The Center for New Data

VP of Data Engineering

Remote USA Only Published 3 weeks ago

The Center for New Data ( is dedicated to measuring and addressing disparities and inequities in society. Bringing together industry data scientists and data engineers; socially conscious tech companies and impact organizations; and data journalists and academic researchers to use data for good is key to the Center's success in tackling pressing social problems. Examples of recent projects:

  • Observing Democracy program focused on measuring barriers to equitable voting access, profiled by The New York Times and cited extensively by Stacey Abrams and the NAACP.
  • Covid Alliance program monitoring the implications of superspreader events, profiled by the Washington Post and leveraged by public health departments across the country.
  • A new program in development focused on measuring social determinants of health, in partnership with HBCU research institutions.

Nature of Work & the Ideal Candidate

The ideal candidate will be able to organize design sessions with team leaders and ensure projects are scoped and resourced for success. This role will make high-level decisions and help scale analysis, data pipelines, and data visualization efforts at the speed necessary to make timely impacts on current issues.

Oversight will include organizing and resourcing cross-functional teams in coordination with our director of partnerships and volunteer sourcing partners. You will support development of the technology roadmap in collaboration with the executive director. Experience running a cross-functional engineering organization will be helpful.

Big data engineering, ETL processing, and machine learning experience will be important, as the organization has over 2 trillion rows of data so scalability matters. Cloud-based databases like Snowflake and dimensional modeling and ETL best-practices will be applied, in order to manage the heart of the Center for New Data's data platform.

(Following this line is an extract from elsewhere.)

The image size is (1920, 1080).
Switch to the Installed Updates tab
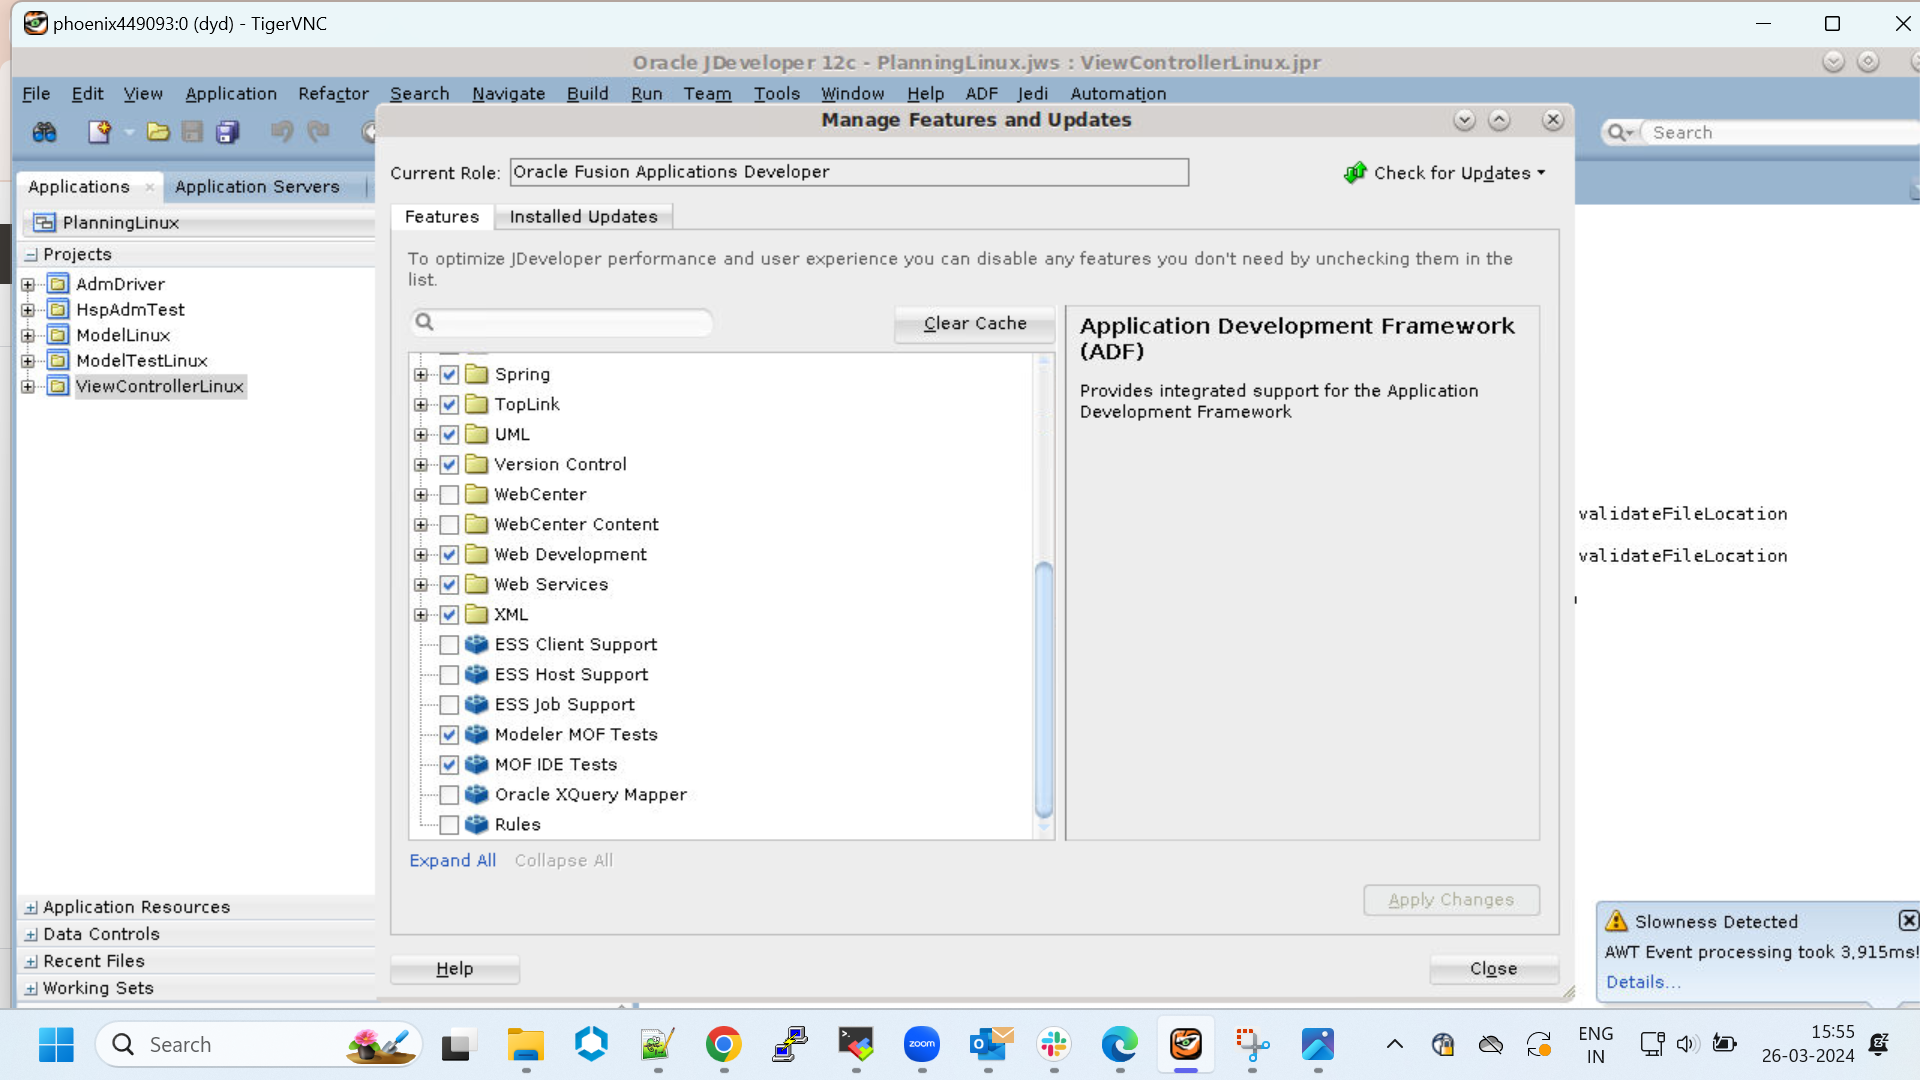click(584, 216)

Strategic, Technical & Managerial Responsibilities

  • The position will be influential, as it is designed to carry on the responsibilities currently managed by our organization's founder and interim CTO.
  • Supporting technical roadmap development and managing cross-team dependencies.
  • Assessing the resourcing requirements of the engineering teams and working with the volunteer coordinator to ensure proper resourcing and support.
  • Designing technical architecture in line with strategic planning (supported by industry-leading data engineering architect volunteers). Guides teams in anticipation of future use cases and help them make design decisions to minimize the cost of future changes.
  • Works with leadership on strategic organizational plans. Consistently works at a strategic level, influencing decisions to achieve organizational alignment on major goals.
  • Critically review technical operations and programs, ensuring it's appropriately broken down and prioritized across the organization.
  • Managing and collaborating with high-skilled volunteers to ensure smooth implementation of projects and operation of the platform.

Desired Leadership Qualities and Behavior

The VP of Data Engineering role will be looked to for leadership in fostering our organization's young culture in the following ways:

  • Mentoring across the organization in an open, respectful, flexible, empathetic manner.
  • Communicating in a clear, concise, effective, and audience-oriented way, ensuring teammates actively listen to others and are understood.
  • Facilitating ample documentation and knowledge sharing across the organization.
  • Working collaboratively to ensure technical processes align with organizational goals.
  • Appetite for clean, maintainable, and tested code and ample documentation.
  • A passion to shape the world through your work.

Preferred Qualifications

The Center for New Data is dedicated to building a leadership team whose background reflects the diversity of our work. The ideal candidate brings professional experience including:

  • 2+ years of data engineering management experience, ideally with distributed datasets.
  • 3+ years of experience in engineering management.
  • Strong communication and collaboration skills with a proven track record of success in fast-paced products, Back-End, DevOps, Data Science, and Security teams.

The ideal candidate is well versed in standard data engineering or large system design, such as:

  • Airflow, Pachyderm, or equivalent modern data scheduling and execution framework, with an emphasis on best practices in Python and SQL on distributed datastores.
  • Standard SQL, including advanced aspects like query optimization, indexing, common table expressions, window functions, materialized views, and the merge statement.
  • Design patterns in ETL (e.g. dimensional modeling, insert vs truncate).
  • Snowflake, Redshift, BigQuery, or similar large-scale distributed datastore experience.
  • Cloud-heavy environments like AWS that leverage S3 and distributed file systems.
  • Familiarity with DataBricks, Spark, and PySpark is a plus!